Not quite full
The opinion article written by Tom Friedman in the New York Times titled “The Earth is full” (June 7) is just another disaster prediction of which I have heard about enough now.
The previous proclamation of the end of the world by Harold Camping of Oakland, California was May 21, 2011 — now he says he made a little mistake. Most intelligent people have just about had it with this global warming, end-of-the-world garbage.
For the rest of us, it may help to remember that we can still Google to find the estimated world population at 6,852,472,823 and the total square footage of Texas at 7,315,292,160,000. Realize that this means that all the people in the world could theoretically live in Texas on a 50-by-100-foot lot for each family of four. I’m not actually advocating this as a plan for Texas; they have enough problems with illegal immigration. This does make the world seem a little less full, however.
Some more equal?
Has Congress decided to ignore the Declaration of Independence? In the Declaration of Independence are the words “all men are created equal.” This, I have been taught to understand, means that we are equal under the law.
The same laws that I have to obey are the same laws that all politicians have to obey. So why do I have to take part in Obamacare and they don’t?
Like in “Animal Farm,” are some of us more equal than others? Maybe our representatives should revisit the Declaration of Independence. Some of them never seem to read anything, though. I am not sure they even read the declaration or “Animal Farm” or understand what the book and document mean.
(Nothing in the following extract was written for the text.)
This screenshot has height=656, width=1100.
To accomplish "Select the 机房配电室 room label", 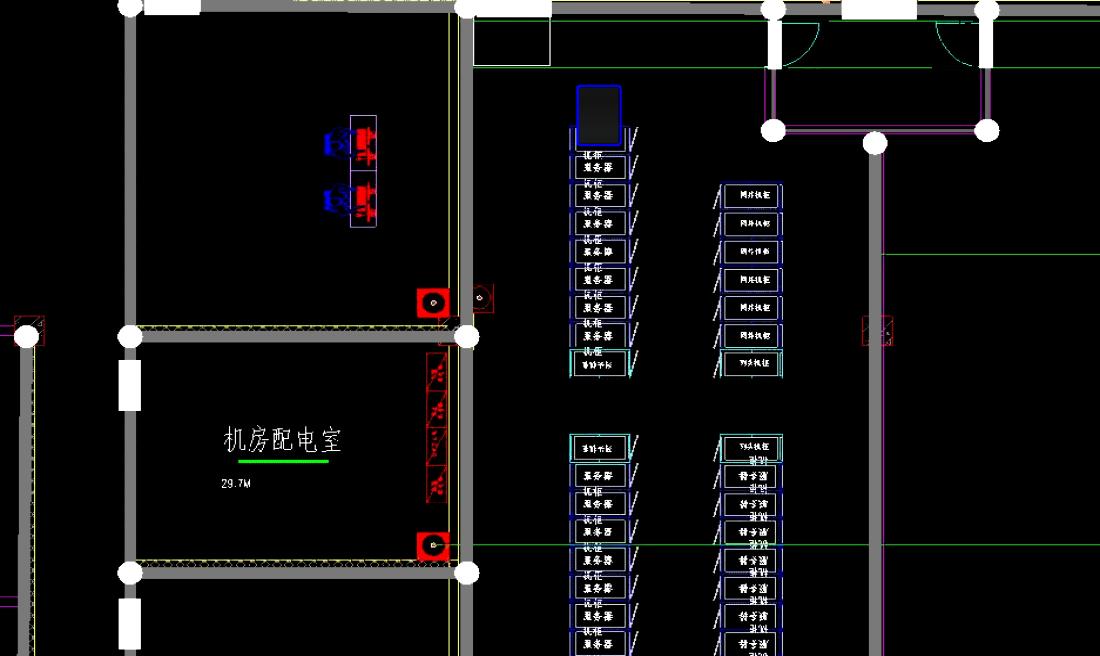I will (x=283, y=440).
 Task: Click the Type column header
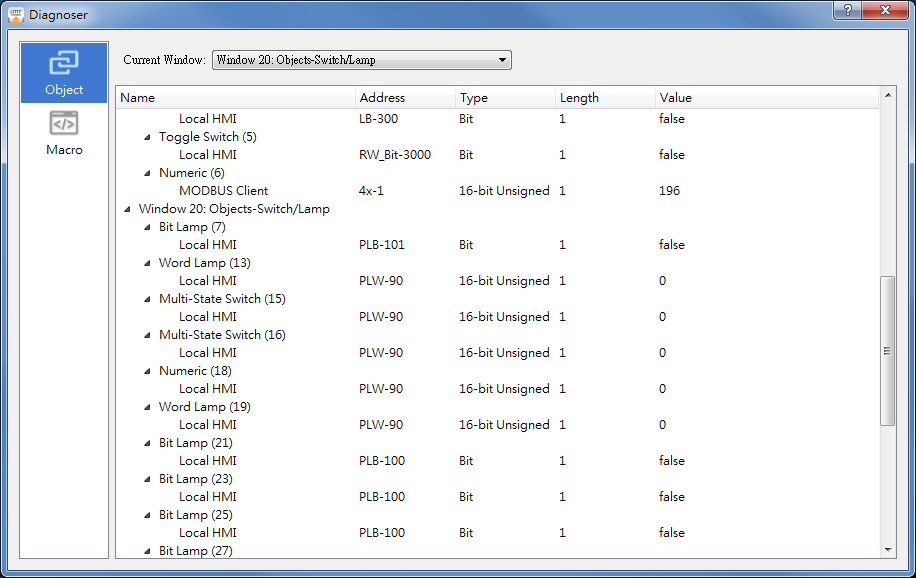click(504, 98)
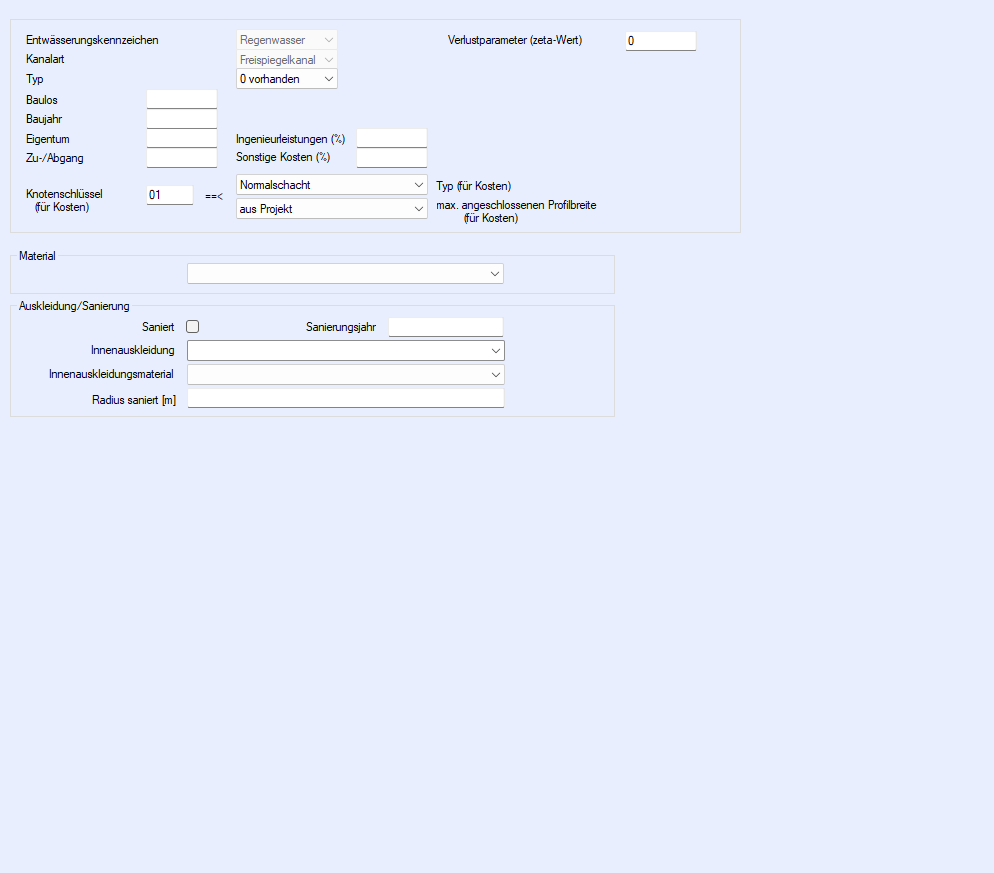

I am writing in response to a letter titled “Personal Letters,” by William Cormeny on June 16.
Mr. Cromeny suggests writing to their congressmen before the men and women of our military go to war. The Tribune gets many letters like this, supposedly for the mothers of these young people. My son was a marine and served in Iraq. I know I do not need to remind these well-wishers that this is a volunteer military.
We should show our appreciation for the choices — and I want to emphasize “choices” — our sons and daughters make. We should be proud of said decisions, not demand interference.
I suggest well-meaning contributors get their facts correct before disrespecting decisions made freely by our children. I am forever proud of my son.